| Assigned task |
Print the records below exactly. Omit every picture.

| Exercise data |
------------------------------------------------------------

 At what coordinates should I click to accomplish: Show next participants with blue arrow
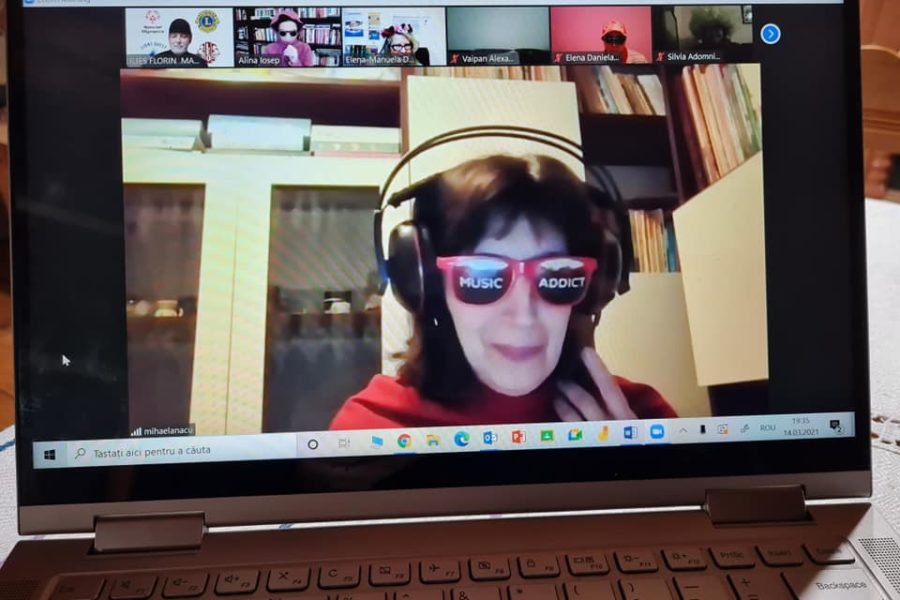770,33
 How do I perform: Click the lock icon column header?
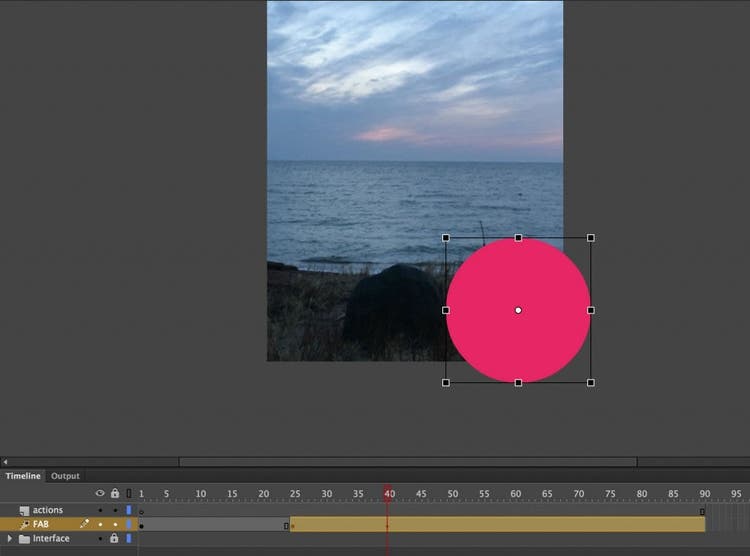(114, 493)
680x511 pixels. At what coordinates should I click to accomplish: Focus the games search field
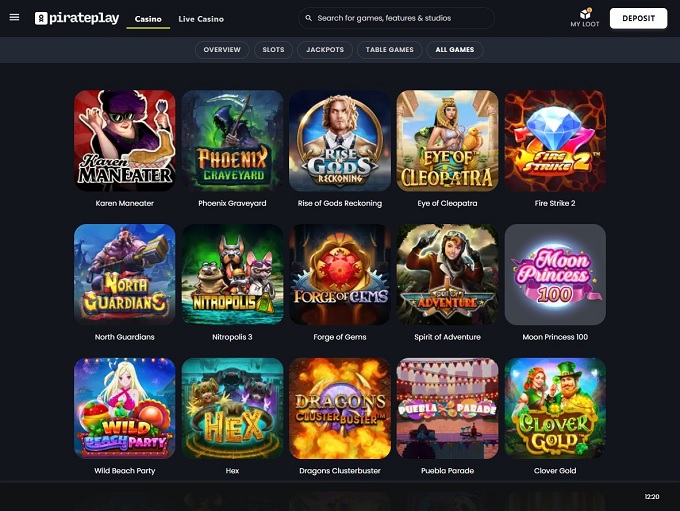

------------------------------------------------------------

| Answer to the problem |
 At what coordinates should I click to accomplish: Show next participants with blue arrow
770,33
 How do I perform: Click the lock icon column header?
(114, 493)
680x511 pixels. At what coordinates should I click to accomplish: Focus the games search field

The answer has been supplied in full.